▶ _PROVIDED PASSAGE_
──────────────────────────────
What makes one question hard and another one easy?
When I trained, Bloom’s taxonomy was everywhere. Personally, I haven’t really paid it much attention in quite a while, but I was reminded recently that it is still used extensively in a wide range of teaching and learning contexts. Issues with Bloom’s have received fairly thorough public airings, with both Doug Lemov and David Didau outlining some problems and presenting their own taxonomies, complete with snazzy graphics (1).
These critiques focus on issues of knowledge and transferability – namely disputing proponents who argue that spending time “analysing” in a lesson improves students’ general skills of analysis (please also make sure to see (3) below).
Those critiques are important and, to my mind, absolutely in line with the evidence from cognitive science. Here, I want to focus on a different aspect of Bloom’s: the way that it can be used to increase challenge in a lesson. The idea here is to associate the different levels of Bloom’s with different command words, and that the different command words can be used to frame questions and alter their level of difficulty or challenge.
Before I get accused of making stuff up, I’d really recommend you click through to this simple Google search. There are tons of websites, blogs and academic articles all revolving around the simple idea: using command words from higher up the pyramid provokes deeper thought, higher order thinking and cognitive challenge.
I think it’s important to think about this as a model that we can test. There isn’t really a point in discussing it if we can’t agree on some kind of baseline prediction; i.e. if X is true then we would expect to see Y as well. In our case, the hypothesis could be:
Use of these command words or levels in Bloom’s taxonomy predicts the level of challenge in a question, with higher order levels/command words predicting increased challenge
So if the Bloom’s model for challenge were true, we would expect that use of the command words predicts or even causes increased challenge. Is this the case?
──────────────────────────────
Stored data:

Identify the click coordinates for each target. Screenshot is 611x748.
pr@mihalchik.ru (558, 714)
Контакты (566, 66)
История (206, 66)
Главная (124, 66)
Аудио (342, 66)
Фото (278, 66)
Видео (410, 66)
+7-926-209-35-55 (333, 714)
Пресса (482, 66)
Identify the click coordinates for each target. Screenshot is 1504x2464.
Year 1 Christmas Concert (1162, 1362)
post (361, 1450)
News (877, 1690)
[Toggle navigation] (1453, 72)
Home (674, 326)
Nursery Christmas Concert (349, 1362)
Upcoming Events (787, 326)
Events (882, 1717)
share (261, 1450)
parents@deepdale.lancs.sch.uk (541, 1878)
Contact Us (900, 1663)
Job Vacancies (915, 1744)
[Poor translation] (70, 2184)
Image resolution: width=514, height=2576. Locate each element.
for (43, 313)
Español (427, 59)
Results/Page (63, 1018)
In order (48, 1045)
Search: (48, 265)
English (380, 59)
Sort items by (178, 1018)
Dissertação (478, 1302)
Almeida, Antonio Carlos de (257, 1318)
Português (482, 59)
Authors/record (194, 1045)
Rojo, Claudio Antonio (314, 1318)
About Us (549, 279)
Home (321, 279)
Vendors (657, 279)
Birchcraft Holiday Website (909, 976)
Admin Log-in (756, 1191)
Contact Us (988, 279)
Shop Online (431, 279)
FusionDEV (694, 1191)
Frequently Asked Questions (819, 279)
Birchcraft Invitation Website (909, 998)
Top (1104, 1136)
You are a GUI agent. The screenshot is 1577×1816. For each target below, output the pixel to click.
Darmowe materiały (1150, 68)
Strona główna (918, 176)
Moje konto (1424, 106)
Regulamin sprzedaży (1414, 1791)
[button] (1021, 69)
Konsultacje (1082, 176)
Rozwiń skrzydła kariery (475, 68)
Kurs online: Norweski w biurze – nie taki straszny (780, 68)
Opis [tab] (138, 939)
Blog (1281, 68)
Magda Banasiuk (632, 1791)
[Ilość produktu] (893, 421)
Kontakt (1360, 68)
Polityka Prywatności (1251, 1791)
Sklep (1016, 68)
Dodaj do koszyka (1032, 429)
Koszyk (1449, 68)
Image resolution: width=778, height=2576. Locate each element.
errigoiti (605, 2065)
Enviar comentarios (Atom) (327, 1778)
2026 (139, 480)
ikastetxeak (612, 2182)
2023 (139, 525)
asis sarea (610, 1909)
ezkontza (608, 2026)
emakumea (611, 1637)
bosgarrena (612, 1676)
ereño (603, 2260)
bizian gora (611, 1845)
──────────────────────────────
▶ _WHAT NEEDS TO BE DONE_
Carry on the text about Bloom's taxonomy and question difficulty, starting after its last sentence. The rows play no part in the work here.

▶ _REPLY_
I’m afraid most of the examples I’m going to use are science-based, but I think the exploration around them should be pretty straightforward for a non-specialist to follow, and I’ve accompanied each example with a short caption elaborating a bit. What I’d like to do is compare different questions and see which we think is, well, more challenging. Let’s start with these two questions:
At each point, the question on the left will be question 1, and the question on the right question 2. Between these two, it should be pretty obvious that question 1 (left) is harder than question 2 (right). But, and here’s the but, is that because question 1 uses the word “compare,” or is it because it’s just asking for more things? What if I rephrased it like this:
If you think about the response that you would expect from a student for each question I don’t think there’s a huge difference. Perhaps Q1 would have the word “but” or a “both…only” like I have in my caption, but does that actually make it harder? If a student writes it as a list, does that prove they know it less, or are thinking about it less hard? I don’t think so.
Let’s try another one:
Here I’ve made it even more explicit. The answer that you would get from a student for both questions would be exactly the same. To be sure, you could argue that Q2 is really a “compare” in disguise, but that would sort of prove my point and call the whole command word orthodoxy into question. So we have an issue:
The command words can be superficial
That doesn’t mean for this purpose they are useless. If you are struggling to think about different ways to test or practice the same material, a command word can help you think about things from a different angle. That’s all well and good, but it fails the hypothesis: the command word doesn’t necessarily predict or determine challenge.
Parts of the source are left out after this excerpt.